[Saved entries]
::::

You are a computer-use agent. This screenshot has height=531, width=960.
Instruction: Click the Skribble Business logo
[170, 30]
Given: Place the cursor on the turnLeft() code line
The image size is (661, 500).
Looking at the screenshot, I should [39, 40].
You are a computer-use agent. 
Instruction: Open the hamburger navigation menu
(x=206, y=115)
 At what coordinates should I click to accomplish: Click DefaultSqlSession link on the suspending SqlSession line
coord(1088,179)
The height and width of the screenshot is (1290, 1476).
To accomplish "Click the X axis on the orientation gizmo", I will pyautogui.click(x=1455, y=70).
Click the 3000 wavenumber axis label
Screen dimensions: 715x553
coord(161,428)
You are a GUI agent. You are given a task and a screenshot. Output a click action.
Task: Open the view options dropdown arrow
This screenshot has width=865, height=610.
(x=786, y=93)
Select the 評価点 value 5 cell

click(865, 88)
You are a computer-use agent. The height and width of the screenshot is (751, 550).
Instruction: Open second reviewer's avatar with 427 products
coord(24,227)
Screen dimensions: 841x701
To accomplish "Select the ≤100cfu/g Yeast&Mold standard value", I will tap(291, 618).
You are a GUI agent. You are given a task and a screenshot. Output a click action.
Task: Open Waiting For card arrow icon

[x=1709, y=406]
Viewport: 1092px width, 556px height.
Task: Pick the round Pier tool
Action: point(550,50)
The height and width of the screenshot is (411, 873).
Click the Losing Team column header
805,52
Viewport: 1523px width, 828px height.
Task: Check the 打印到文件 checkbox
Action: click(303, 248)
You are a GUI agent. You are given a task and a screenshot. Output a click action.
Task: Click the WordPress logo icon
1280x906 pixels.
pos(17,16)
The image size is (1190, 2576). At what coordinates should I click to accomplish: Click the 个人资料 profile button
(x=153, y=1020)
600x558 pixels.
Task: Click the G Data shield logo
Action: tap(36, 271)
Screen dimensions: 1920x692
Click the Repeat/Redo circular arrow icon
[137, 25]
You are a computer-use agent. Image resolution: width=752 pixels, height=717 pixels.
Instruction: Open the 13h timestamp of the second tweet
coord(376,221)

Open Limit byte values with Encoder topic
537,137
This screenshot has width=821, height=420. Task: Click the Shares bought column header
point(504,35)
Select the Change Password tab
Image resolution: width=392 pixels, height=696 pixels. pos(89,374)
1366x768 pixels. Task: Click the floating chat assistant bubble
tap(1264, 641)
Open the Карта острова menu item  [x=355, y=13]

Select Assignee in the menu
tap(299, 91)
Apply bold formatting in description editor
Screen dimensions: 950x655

::::

Beginning with the line that has "Screen dimensions: 1920x692", set down each line through the last one above, exactly, and nothing else.

Screen dimensions: 1920x692
Click the Repeat/Redo circular arrow icon
[137, 25]
You are a computer-use agent. Image resolution: width=752 pixels, height=717 pixels.
Instruction: Open the 13h timestamp of the second tweet
coord(376,221)

Open Limit byte values with Encoder topic
537,137
This screenshot has width=821, height=420. Task: Click the Shares bought column header
point(504,35)
Select the Change Password tab
Image resolution: width=392 pixels, height=696 pixels. pos(89,374)
1366x768 pixels. Task: Click the floating chat assistant bubble
tap(1264, 641)
Open the Карта острова menu item  [x=355, y=13]

Select Assignee in the menu
tap(299, 91)
Apply bold formatting in description editor
Screen dimensions: 950x655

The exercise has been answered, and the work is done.